*Co należy zrobić*:
Odpowiedz na pytania do podanego fragmentu dyskusji o pierwszeństwie przejazdu:
1. Jaka data i godzina stoją przy wpisie oznaczonym numerem 96?
2. Jaki temat ma ten wpis?
3. Czego dotyczy znak A-7 według ostatniego akapitu?
++++ Podany fragment ++++
Jakie znów włącza do ruchu - jak jestem na łącznicy między autostradami,
to niby kiedy się z ruchu wyłączyłem? Jak już pisałem bądź konsekwentny
- albo znaki, albo pasy, a już napewno nie róbmy z łącznicy powierzchni
wyłączonej z ruchu. Jak są widoczne pasy, to nie ma kolizji, dopóki nie
zmieniasz pasa. A jak zmieniasz, to masz ustąpić tym co się na danym
pasie znajdują. W obie strony.
Shrek.
-
96. Data: 2016-11-05 23:02:21
Temat: Re: Pierwszeństwo przy pasie włączania się do ruchu
Od: "r...@k...pl" <r...@k...pl>
Sat, 5 Nov 2016 22:27:06 +0100, w <nvlira$cum$1@node2.news.atman.pl>, Shrek
<...@w...pl> napisał(-a):
> W dniu 05.11.2016 o 20:59, r...@k...pl pisze:
>
> >> Jeśli jesteś już aż tak akuratny, to A-7 zbliżaniu się drogi a nie jezni
> >> z pierwszeństwem przejadu.
> >
> > Niestety, nie rozumiem :)
>
> Na podstawie jednego zdania z rozporządzenia wywiodełeś (załóżmy, że
> tak), że to dwie jezdnie. A-7 nie mówi o "jezdni z pierwszeństwem
> przejazdu" A drodze. Wiec nawet jak by to były dwie jezdnie, to jak już
> tak chcesz rozbijać przepisy na części pierwsze, to byłyby jezdniami tej
> samej drogi.
Znak A-7 dotyczy całego skrzyżowania -- od jego początku do końca. Dopóki nie
opuścisz skrzyżowania masz ustąpić pierwszeństwa znajdującym się na niej
pojazdom.
++++ Wyświetlone wiersze ++++
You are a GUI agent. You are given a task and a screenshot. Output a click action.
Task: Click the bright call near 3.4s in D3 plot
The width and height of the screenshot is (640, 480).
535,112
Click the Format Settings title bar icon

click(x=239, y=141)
++++
++++ Wyświetlone wiersze ++++
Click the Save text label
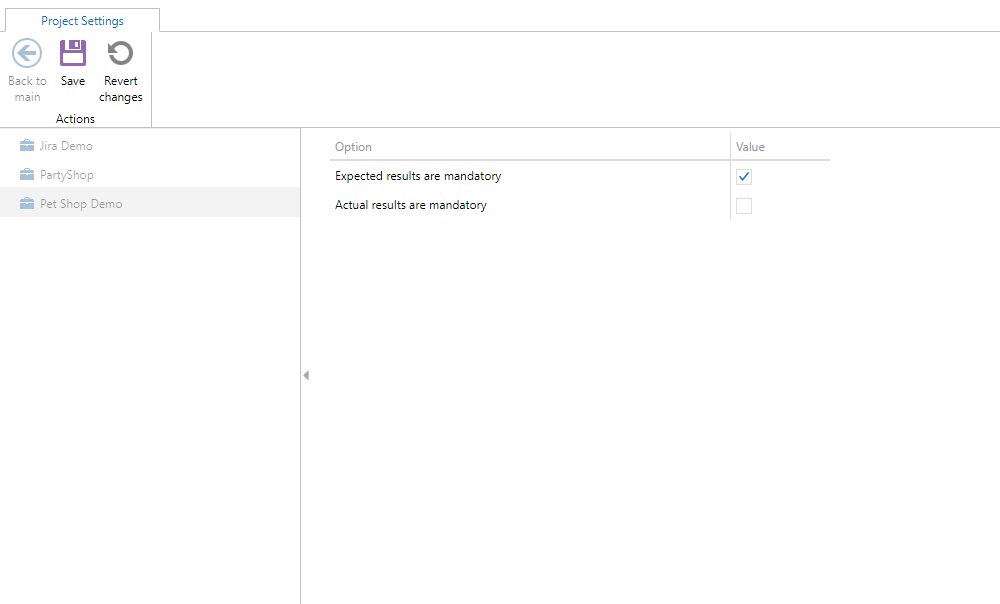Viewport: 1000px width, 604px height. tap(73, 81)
++++
*Pełne rozwiązanie*:
1. 2016-11-05 23:02:21
2. Re: Pierwszeństwo przy pasie włączania się do ruchu
3. Całego skrzyżowania, od jego początku do końca.